Carolina Hurricanes’ Burning Questions Ahead of Training Camp

There’s a crisp chill in the North Carolina air after yet another sweltering summer. College football has been underway for a couple of weeks now, soaking up much of the attention in the college sports-crazed Triangle area (hey, Duke football is 2-0! How ’bout that?). The cherry on top, though, is the ice being put down at PNC Arena. After a long, arduous offseason with the stench of a disappointing second-round exit surrounding the team, a brand new hockey season full of hope and excitement around the Carolina Hurricanes is right around the corner.
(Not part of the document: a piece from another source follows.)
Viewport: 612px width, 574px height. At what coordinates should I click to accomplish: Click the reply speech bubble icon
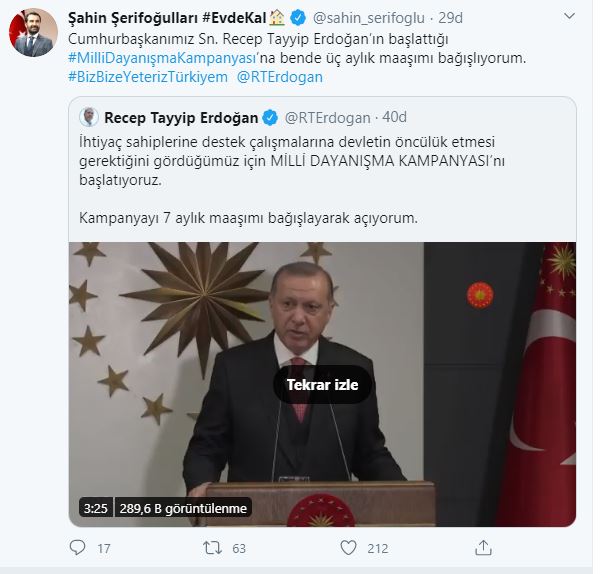click(x=79, y=548)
Entering Rod Brind’Amour’s fifth season at the helm, it (once again) feels like an important year for the Hurricanes to break through and make some noise in the playoffs. Some real noise, because, let’s be frank, they’ve accomplished nothing since this run of contention began under their head coach. Four years of very good hockey, three, or at least two, years of legitimate expectations, culminating in last year’s franchise-record 116 points in the standings; yet, when the playoffs came around, it continued to be more of the same.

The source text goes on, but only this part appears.